→ **Assignment**
The expected result is a word-for-word copy of the entries, minus any pictures.

[Pixel coordinate grounding data]

[Start of Attachment]

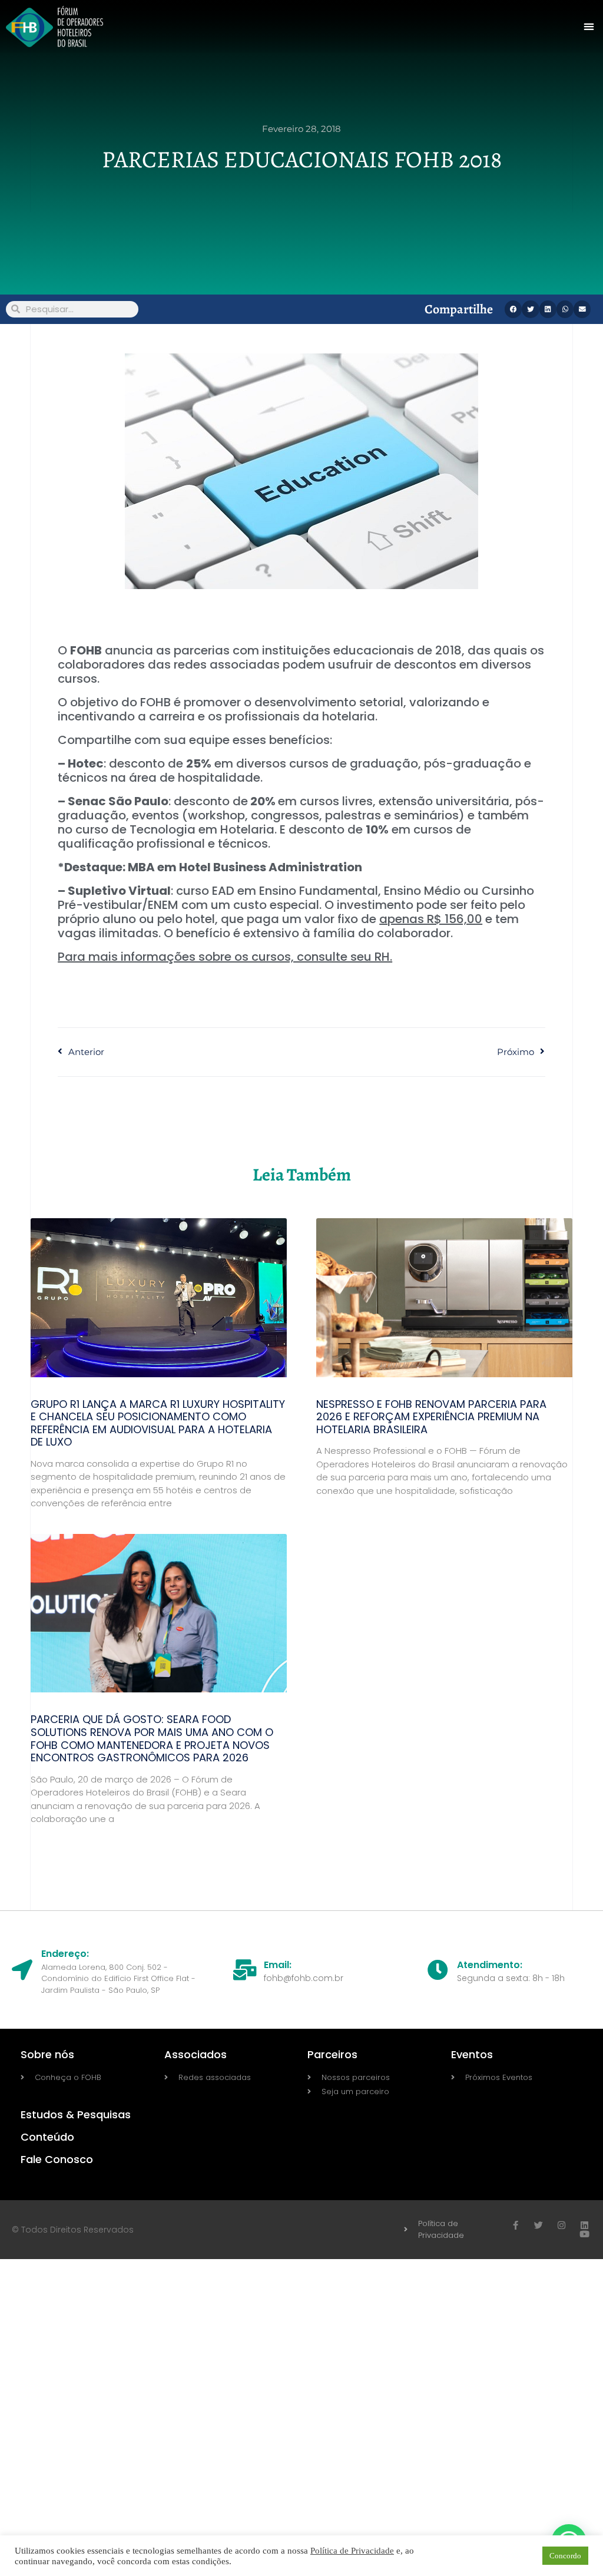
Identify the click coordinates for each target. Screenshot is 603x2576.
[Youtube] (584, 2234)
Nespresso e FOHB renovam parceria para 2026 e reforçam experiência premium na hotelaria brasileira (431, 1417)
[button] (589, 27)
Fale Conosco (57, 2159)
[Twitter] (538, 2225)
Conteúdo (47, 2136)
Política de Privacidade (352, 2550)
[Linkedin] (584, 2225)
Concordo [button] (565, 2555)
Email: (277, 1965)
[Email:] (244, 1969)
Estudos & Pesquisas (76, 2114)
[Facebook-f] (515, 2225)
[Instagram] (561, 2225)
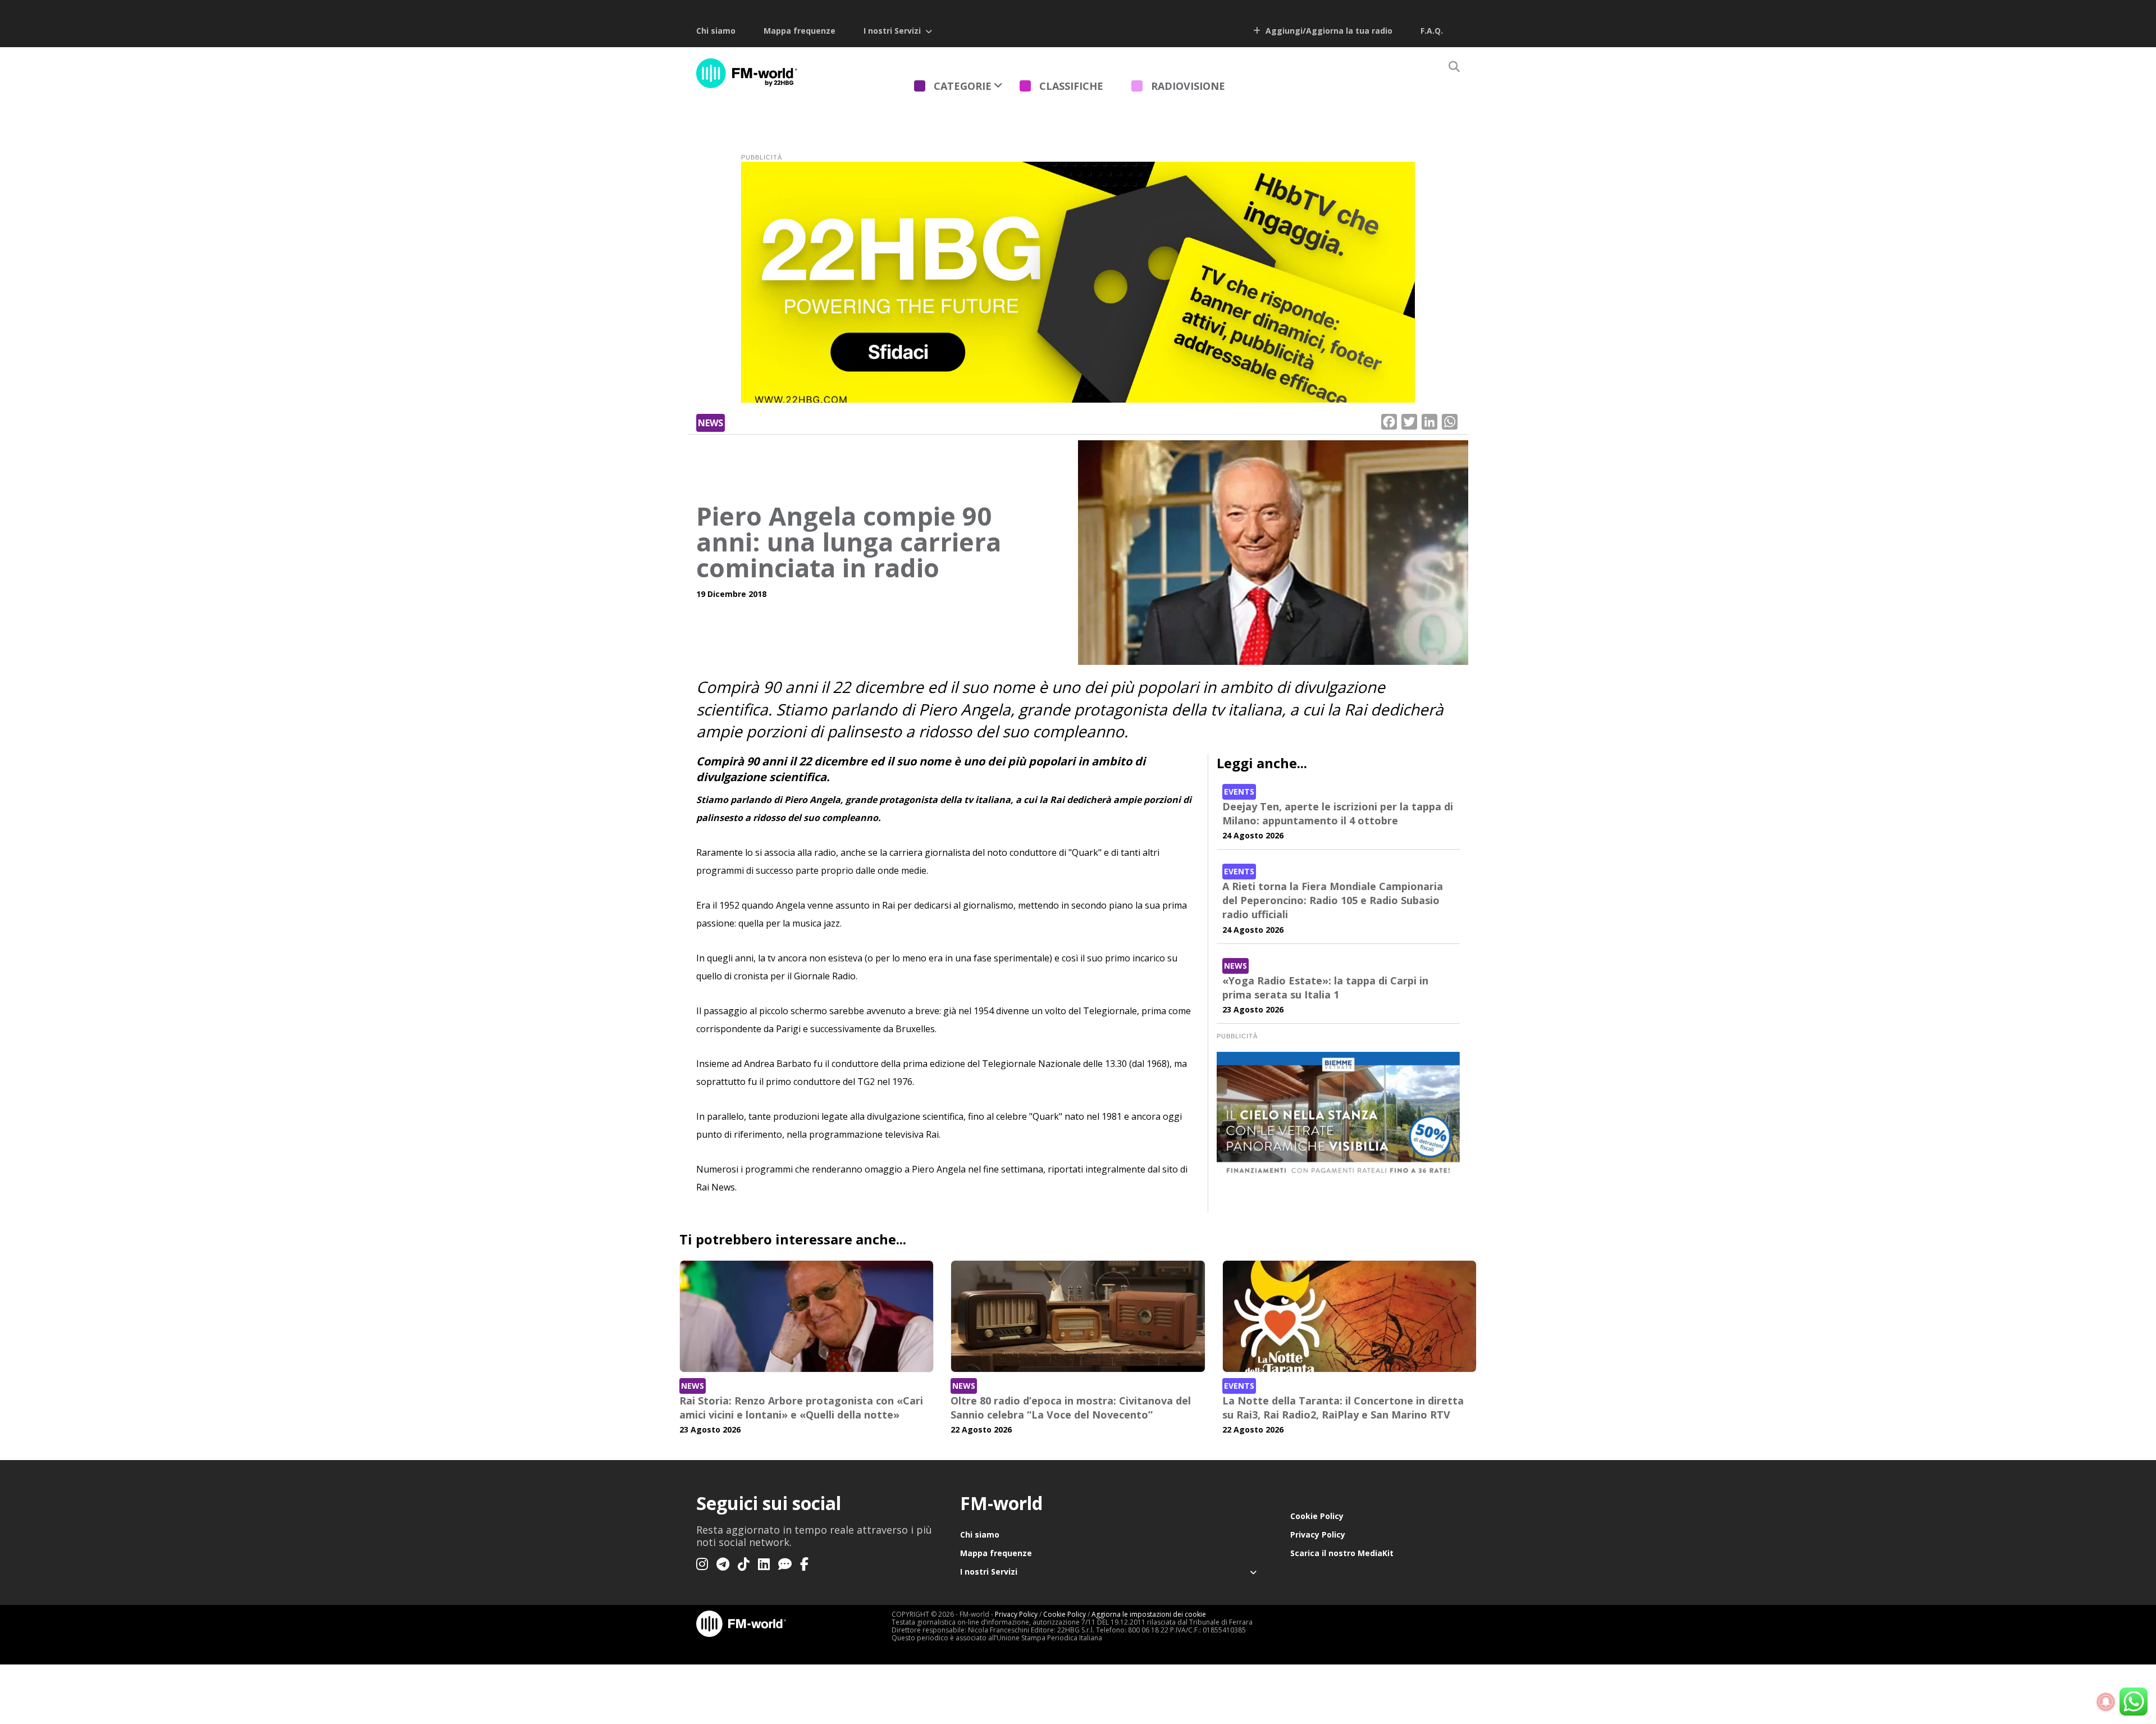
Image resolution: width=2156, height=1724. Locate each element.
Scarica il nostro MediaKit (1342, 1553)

[End of Attachment]

→ **Solved exercise**
Identify the click coordinates for each target. Screenshot is 603x2576.
[Youtube] (584, 2234)
Nespresso e FOHB renovam parceria para 2026 e reforçam experiência premium na hotelaria brasileira (431, 1417)
[button] (589, 27)
Fale Conosco (57, 2159)
[Twitter] (538, 2225)
Conteúdo (47, 2136)
Política de Privacidade (352, 2550)
[Linkedin] (584, 2225)
Concordo [button] (565, 2555)
Email: (277, 1965)
[Email:] (244, 1969)
Estudos & Pesquisas (76, 2114)
[Facebook-f] (515, 2225)
[Instagram] (561, 2225)
Image resolution: width=2156, height=1724. Locate each element.
Scarica il nostro MediaKit (1342, 1553)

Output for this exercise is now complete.